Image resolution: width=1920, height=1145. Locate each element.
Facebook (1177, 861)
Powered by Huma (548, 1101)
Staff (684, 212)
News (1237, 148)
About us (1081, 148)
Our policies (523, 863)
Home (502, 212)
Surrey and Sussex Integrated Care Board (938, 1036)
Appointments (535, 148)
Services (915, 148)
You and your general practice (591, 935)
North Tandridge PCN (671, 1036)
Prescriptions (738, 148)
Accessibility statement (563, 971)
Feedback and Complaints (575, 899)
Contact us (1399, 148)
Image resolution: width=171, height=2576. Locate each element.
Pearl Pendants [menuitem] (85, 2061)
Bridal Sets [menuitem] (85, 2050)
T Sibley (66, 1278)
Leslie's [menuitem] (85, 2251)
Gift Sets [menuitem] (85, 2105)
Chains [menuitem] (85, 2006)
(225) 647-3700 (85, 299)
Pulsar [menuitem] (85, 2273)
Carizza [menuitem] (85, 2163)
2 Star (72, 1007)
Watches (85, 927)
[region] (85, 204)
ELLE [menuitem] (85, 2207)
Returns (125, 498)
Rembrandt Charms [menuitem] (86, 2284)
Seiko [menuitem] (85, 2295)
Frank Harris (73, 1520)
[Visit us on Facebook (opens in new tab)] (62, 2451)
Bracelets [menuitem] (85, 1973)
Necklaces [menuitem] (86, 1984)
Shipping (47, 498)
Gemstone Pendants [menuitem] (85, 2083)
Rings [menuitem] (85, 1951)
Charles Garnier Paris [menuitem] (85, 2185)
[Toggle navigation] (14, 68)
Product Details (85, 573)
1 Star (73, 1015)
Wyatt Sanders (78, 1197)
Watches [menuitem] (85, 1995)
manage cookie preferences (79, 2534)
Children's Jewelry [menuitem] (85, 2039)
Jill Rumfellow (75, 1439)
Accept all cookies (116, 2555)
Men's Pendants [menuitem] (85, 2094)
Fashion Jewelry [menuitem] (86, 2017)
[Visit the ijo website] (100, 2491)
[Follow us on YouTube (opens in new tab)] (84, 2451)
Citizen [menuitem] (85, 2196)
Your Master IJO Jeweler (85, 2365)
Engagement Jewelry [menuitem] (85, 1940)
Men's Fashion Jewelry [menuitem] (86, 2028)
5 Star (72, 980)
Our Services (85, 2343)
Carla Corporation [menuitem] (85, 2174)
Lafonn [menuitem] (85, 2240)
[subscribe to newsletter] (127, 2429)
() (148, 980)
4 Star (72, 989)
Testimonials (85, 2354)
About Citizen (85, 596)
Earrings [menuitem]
• • • • •
Task item ->
To answer, state the number of lines in the records holding the string "Fashion", and leave out everything else.

Answer space ->
2